#### EXERCISE DATA
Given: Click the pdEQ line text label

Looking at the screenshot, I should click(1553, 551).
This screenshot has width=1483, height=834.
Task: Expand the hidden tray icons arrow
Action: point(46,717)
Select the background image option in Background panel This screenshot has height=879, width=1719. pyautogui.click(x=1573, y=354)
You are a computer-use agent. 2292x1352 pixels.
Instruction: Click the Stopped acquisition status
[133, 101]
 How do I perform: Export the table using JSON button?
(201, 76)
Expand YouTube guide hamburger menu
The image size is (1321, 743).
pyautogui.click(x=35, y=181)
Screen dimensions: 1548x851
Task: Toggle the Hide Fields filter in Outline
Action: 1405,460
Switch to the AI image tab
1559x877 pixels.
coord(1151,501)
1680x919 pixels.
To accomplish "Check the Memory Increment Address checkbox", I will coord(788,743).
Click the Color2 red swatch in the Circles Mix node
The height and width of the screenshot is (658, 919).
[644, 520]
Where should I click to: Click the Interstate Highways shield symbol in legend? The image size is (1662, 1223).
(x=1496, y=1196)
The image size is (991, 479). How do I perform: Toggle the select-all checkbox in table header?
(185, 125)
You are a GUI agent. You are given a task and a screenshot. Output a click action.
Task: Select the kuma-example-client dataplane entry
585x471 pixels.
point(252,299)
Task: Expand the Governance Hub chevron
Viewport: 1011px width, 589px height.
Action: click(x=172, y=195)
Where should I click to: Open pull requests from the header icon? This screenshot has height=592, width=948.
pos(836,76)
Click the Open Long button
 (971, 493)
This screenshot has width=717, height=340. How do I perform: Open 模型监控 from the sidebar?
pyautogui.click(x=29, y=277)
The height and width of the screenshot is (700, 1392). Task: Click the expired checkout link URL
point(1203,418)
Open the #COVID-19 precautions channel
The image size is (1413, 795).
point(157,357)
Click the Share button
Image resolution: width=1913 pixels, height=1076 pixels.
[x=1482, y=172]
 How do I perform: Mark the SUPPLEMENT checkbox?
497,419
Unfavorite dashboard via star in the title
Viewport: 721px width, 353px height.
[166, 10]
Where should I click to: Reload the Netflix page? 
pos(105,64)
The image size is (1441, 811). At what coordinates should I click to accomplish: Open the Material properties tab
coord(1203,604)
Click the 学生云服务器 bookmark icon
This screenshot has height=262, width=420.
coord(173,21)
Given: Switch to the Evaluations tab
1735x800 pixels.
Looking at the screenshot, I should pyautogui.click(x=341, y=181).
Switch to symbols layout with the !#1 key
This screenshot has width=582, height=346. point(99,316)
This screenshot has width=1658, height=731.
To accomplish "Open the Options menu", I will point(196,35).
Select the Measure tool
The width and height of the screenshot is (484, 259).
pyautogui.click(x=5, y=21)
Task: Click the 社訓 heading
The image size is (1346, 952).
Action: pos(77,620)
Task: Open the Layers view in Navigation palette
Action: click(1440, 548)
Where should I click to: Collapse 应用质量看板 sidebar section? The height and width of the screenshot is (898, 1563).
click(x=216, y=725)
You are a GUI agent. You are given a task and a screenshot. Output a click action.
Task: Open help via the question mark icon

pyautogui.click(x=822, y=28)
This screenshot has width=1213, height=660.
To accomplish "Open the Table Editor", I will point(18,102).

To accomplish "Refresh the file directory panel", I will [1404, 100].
########
■ **WHAT THE TASK ASKS**
Copy the entries word for word. Start at the first line and end with the line containing "You are a computer-use".

■ **SOLUTION FOR THIS TASK**
Given: Click the pdEQ line text label

Looking at the screenshot, I should click(1553, 551).
This screenshot has width=1483, height=834.
Task: Expand the hidden tray icons arrow
Action: point(46,717)
Select the background image option in Background panel This screenshot has height=879, width=1719. pyautogui.click(x=1573, y=354)
You are a computer-use agent. 2292x1352 pixels.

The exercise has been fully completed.